**Given data:**
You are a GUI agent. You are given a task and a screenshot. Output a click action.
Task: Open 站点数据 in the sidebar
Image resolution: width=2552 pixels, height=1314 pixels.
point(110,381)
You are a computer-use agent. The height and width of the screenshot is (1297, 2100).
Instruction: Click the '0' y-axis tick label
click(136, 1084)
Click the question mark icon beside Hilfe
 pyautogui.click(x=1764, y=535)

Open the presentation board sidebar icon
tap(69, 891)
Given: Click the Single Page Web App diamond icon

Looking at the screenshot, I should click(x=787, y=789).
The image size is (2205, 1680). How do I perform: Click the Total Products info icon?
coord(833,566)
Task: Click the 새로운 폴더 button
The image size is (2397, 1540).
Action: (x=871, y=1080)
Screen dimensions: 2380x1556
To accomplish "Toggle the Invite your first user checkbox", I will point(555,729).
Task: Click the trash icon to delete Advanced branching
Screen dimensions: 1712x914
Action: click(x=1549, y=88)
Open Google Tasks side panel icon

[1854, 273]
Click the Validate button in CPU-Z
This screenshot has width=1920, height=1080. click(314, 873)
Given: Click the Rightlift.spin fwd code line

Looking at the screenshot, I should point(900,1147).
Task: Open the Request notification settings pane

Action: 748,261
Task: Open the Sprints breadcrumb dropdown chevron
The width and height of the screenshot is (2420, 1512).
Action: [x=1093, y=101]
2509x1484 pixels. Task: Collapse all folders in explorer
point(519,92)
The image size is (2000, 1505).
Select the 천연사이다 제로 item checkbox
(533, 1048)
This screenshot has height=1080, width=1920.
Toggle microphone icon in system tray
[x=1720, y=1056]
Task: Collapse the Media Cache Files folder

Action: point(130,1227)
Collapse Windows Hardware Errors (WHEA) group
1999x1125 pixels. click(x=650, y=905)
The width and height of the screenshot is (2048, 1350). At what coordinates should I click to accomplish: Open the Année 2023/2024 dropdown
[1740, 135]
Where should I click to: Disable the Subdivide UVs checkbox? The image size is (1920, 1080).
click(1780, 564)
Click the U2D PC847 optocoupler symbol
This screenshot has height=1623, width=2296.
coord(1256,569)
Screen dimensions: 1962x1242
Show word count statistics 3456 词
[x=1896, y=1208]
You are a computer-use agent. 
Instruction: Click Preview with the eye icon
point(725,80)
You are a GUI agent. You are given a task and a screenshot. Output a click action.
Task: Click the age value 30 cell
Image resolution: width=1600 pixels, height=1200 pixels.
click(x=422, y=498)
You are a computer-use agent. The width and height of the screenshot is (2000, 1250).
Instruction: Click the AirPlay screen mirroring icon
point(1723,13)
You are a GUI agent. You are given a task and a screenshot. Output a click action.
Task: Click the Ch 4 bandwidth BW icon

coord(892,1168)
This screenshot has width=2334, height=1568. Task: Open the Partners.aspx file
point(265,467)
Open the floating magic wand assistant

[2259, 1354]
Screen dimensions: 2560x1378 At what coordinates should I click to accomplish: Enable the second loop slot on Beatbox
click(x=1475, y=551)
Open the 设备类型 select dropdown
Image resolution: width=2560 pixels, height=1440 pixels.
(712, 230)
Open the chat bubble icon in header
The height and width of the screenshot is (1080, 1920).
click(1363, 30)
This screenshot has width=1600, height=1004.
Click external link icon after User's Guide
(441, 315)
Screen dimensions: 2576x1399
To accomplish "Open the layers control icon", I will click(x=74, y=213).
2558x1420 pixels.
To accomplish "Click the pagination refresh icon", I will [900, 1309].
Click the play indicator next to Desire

**Work task:**
Where a line of the records contains the word "computer", copy that line.

**Reply:**
You are a computer-use agent. The height and width of the screenshot is (1297, 2100).
You are a computer-use agent. 
You are a computer-use agent. The width and height of the screenshot is (2000, 1250).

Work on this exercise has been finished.